The program, which started in 2016 with the help of the Harvard Business School Club of New York and Weill Cornell Medicine, has now graduated 113 people. The five-month program trains participants to work as medical billers for health systems and physicians' offices. The program is customized to meet medical employers' needs, teaching students common CPT codes and the way to fill out claims forms as well as health policy and business communication.
LaGuardia received a $365,000 grant from the city Department of Small Business Services to offer the certificate program tuition-free. The funding allowed LaGuardia to resume the program 18 months after the fourth cohort graduated.
For the fifth cohort, 1,500 people applied, 27 were accepted, and 24 graduated in January. In the most recent class, 86% got jobs in accounting or revenue cycle–related positions upon graduation, including 13 at Weill Cornell, four at Mount Sinai and three at a private practice. Other providers to have hired from the program include Northwell Health, Memorial Sloan Kettering Cancer Center and CityMD. The typical salary range upon graduation is $35,000 to $45,000.
In joining Weill Cornell as an employer partner, Mount Sinai helps screen applicants, provides input on the curriculum, offers shadowing opportunities and interviews candidates for jobs.
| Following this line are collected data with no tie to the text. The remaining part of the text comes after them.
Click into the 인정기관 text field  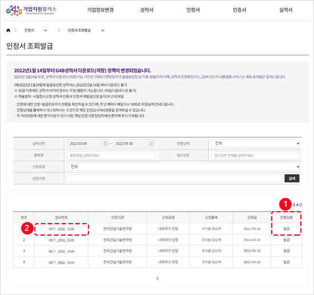174,179
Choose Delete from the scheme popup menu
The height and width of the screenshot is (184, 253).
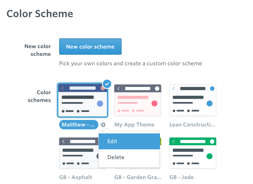point(129,157)
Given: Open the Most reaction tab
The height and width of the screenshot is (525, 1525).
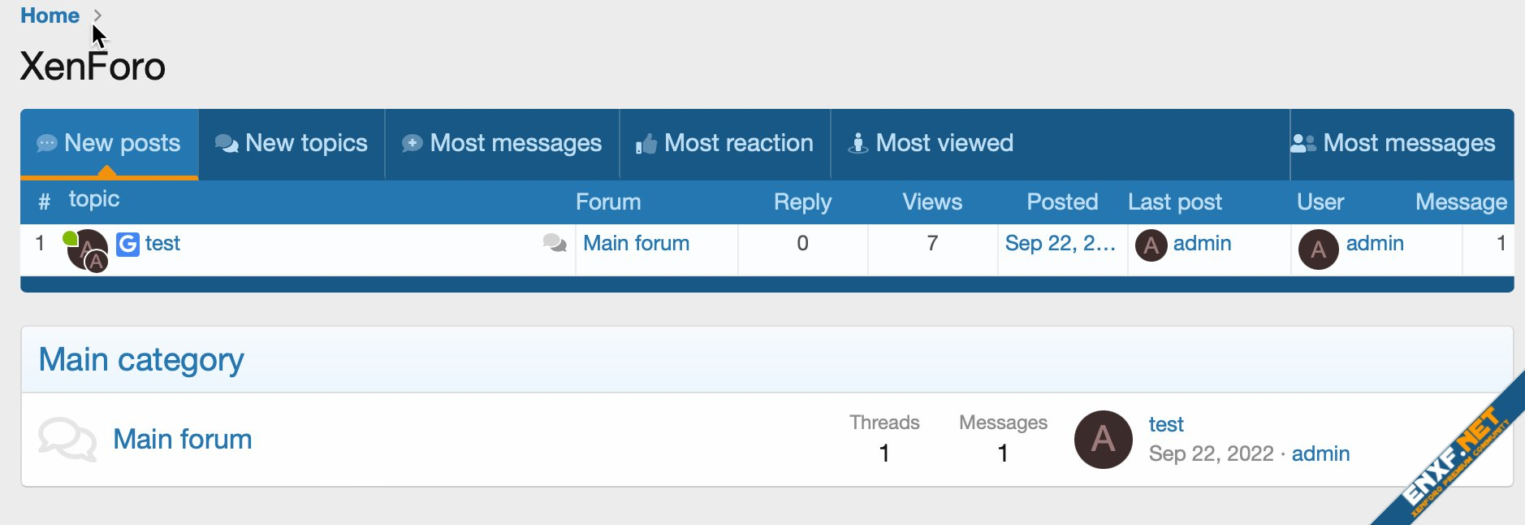Looking at the screenshot, I should click(724, 144).
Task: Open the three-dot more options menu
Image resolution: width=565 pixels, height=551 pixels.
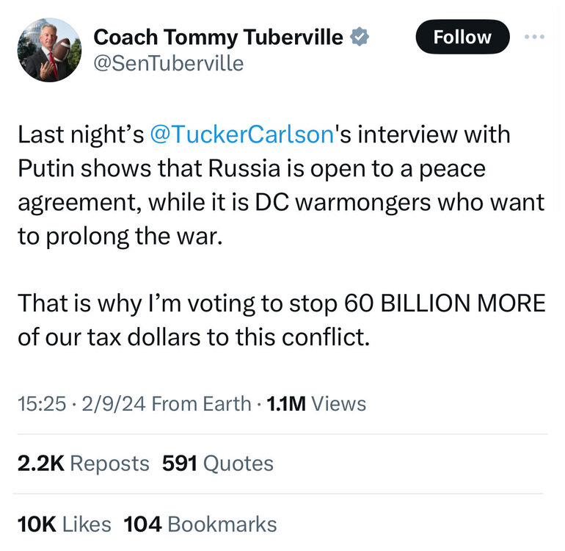Action: pos(537,36)
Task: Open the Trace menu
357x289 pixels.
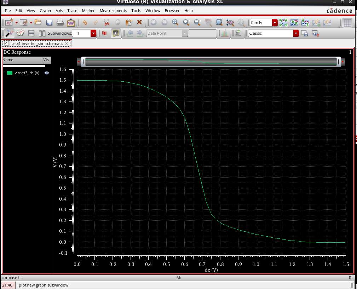Action: (72, 11)
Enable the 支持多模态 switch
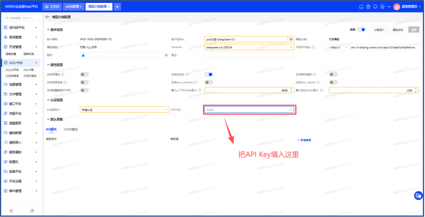 point(85,74)
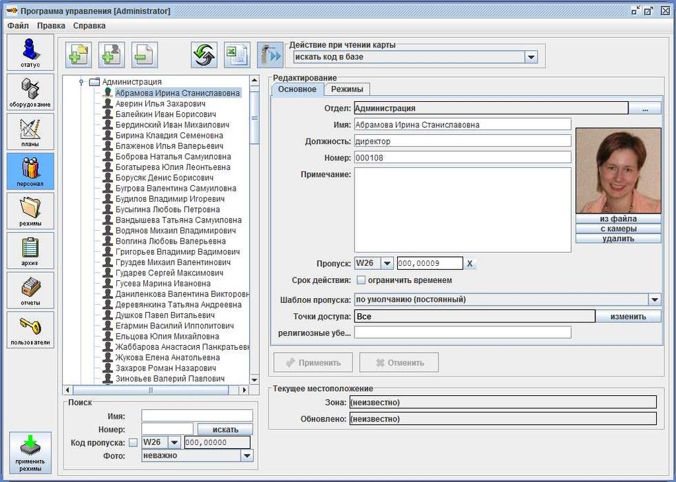Viewport: 676px width, 482px height.
Task: Open the отчеты sidebar section
Action: (30, 290)
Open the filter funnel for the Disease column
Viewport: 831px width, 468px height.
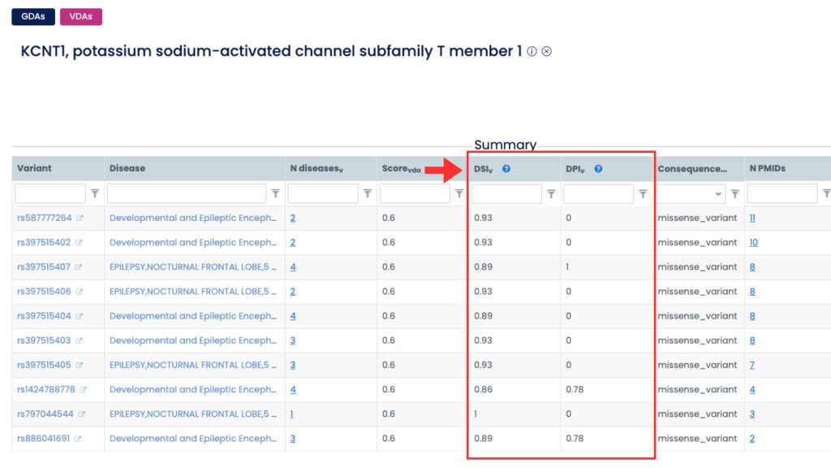click(276, 193)
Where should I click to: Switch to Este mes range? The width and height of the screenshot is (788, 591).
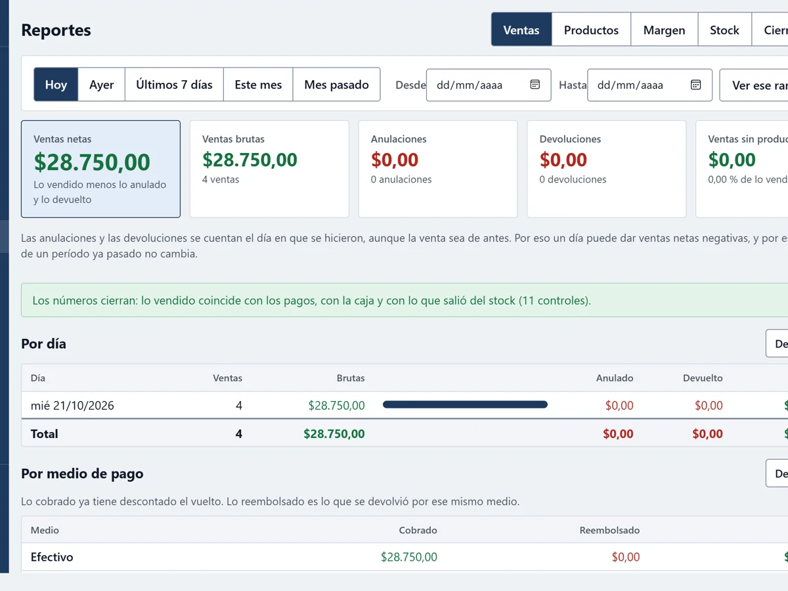click(258, 85)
Richard Nagengast, vice president of revenue cycle at Mount Sinai Doctors Faculty Practice, said the graduates it has hired from LaGuardia have been well prepared.
"They're studying a program that's customized to the work we do," he said. "What's appealing about the program is we get people not just graduating from college, but people with a wide range of experience that helps in problem-solving."
Deborah DiGioia, a 54-year-old from Middle Village in Queens, graduated from the program in January and is now doing medical billing for a holistic medicine physician in Manhattan. DiGioia had worked as a bookkeeper for a Queens plywood company that closed in 2009 and struggled to find a similar position before taking a job as a cashier at Sears. The retailer closed the Rego Park store where DiGioia worked in April 2017 but not before the long hours involved in liquidation led her to need carpal tunnel surgery, she said. Her occupational therapist referred her to the LaGuardia program.
"I decided I couldn't go back into retail," DiGioia said. "I'm getting older and it's a little too physical of a job for me. I wanted to work in an office."
In the program DiGioia found she favored customer-service roles. She's working part-time but the physician she works for recently approved her request for additional hours. Her 29-year-old daughter was accepted to start LaGuardia's medical billing program in April
The city's healthcare industry has been a steady source of jobs, according to state Department of Labor data. Private-sector health employers in the city added 43,600 jobs in the 12 months through February, a growth rate of 5.9%. New jobs have been particularly prevalent in ambulatory health care, which had 9% more jobs in February than in the previous year. The record number of private-sector jobs statewide has challenged all employers looking for entry-level talent, said Elena Volovelsky, a labor market analyst at the state Department of Labor. Unlike some other industries, such as retail, healthcare is more resistant to economic downswings.
"It could be a way to transition from one field to another," Volovelsky said of the certificate program.